|Titus Canyon, Death Valley, CA.|
|The Merced River, Yosemite Valley, in springtime.|
What I choose to think of as a temporary, though somewhat prolonged, state of restricted mobility keeps me sequestered from direct contact with the natural world, the outdoors, anything that isn't indoors (i.e. my apartment). I am not discontent. It is yet another experience of How We Adapt.
I have learned interior fishing, the finding of, I can only hope, wider themes and broader skies within - either as an interpretation of present thoughts or past experiences, possibly a combination of them.
Is there a way to mine the treasure of muscle memory, feet and legs dancing and hiking, and use that as fuel to strengthen what has grown weaker? Do I, do we, possess a molten core from which I can draw the necessary heat to restart a sputtering engine? Might the interior reflect, star for star, the universe without? Are we microcosms? Is it possible that each of us contains infinite reaches, gathered snugly inside this human form, a duffel bag cinched tight around a miniature version of everything?

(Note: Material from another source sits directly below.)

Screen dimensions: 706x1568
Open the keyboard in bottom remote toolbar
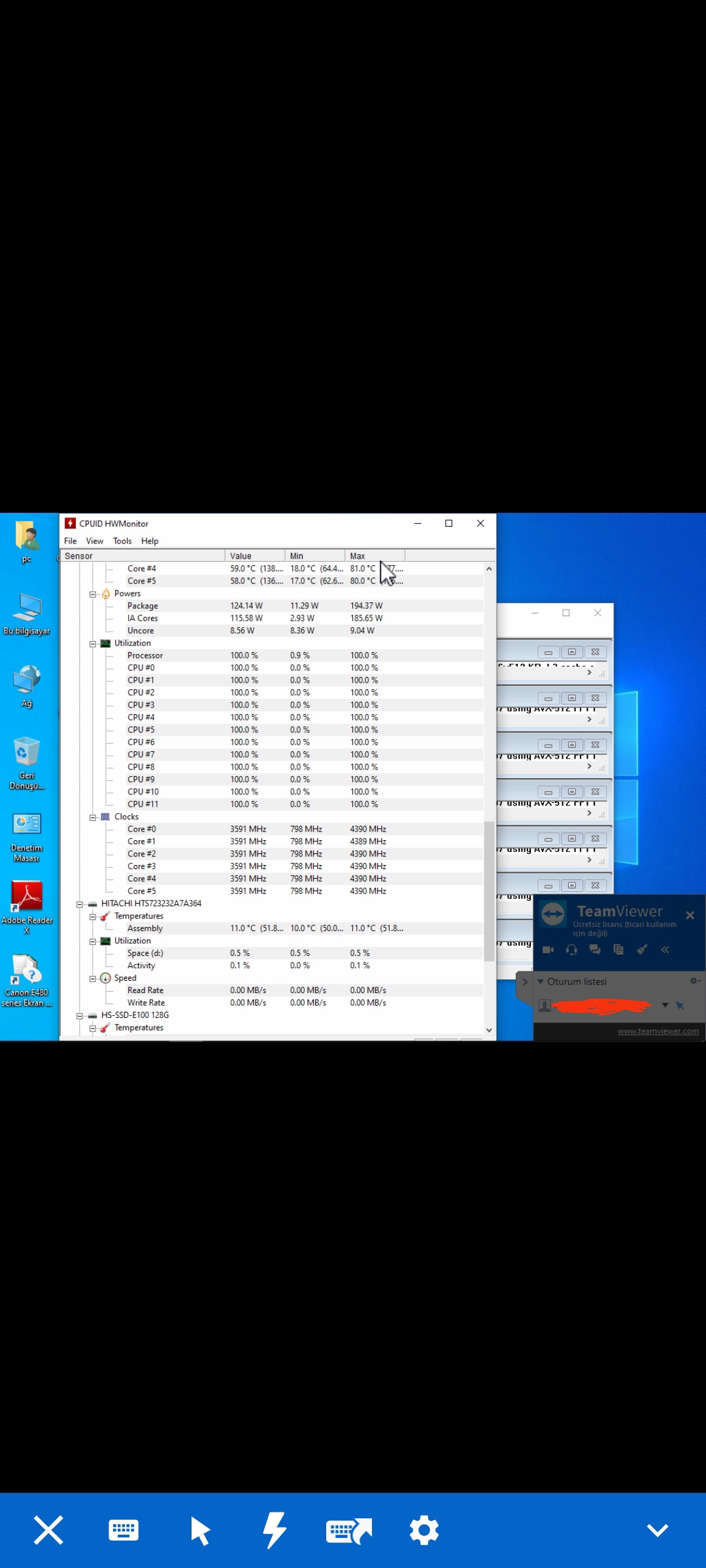[x=123, y=1530]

Temptation to let the vicarious replace the actual is strong, alluring even. A friend's recent travels to the Amazon, Peru, the Galapagos Islands carried me like a stowaway in her tote bag. With time to reflect, I could separate excitement for her adventure from a wish to have it as my own. I roam the Machu Picchu terraces of the mind, just as I search the Greenland coast for whales with Barry Lopez's 1823 crews. From childhood I retain California places visited and revisited as my father cataloged the state for magazine articles and his own illumination. Experiences of sea and wind, trees, rushing waters, narrow desert canyons and the land above timberline let me know we devour, digest, our lives, absorb what we've seen and known, whether or not our minds remember it, or remember it accurately. The accuracy seems less important than the distillation. We transform raw material into the stories we need to retain, translating for ourselves in our own tongues what we are driven to preserve.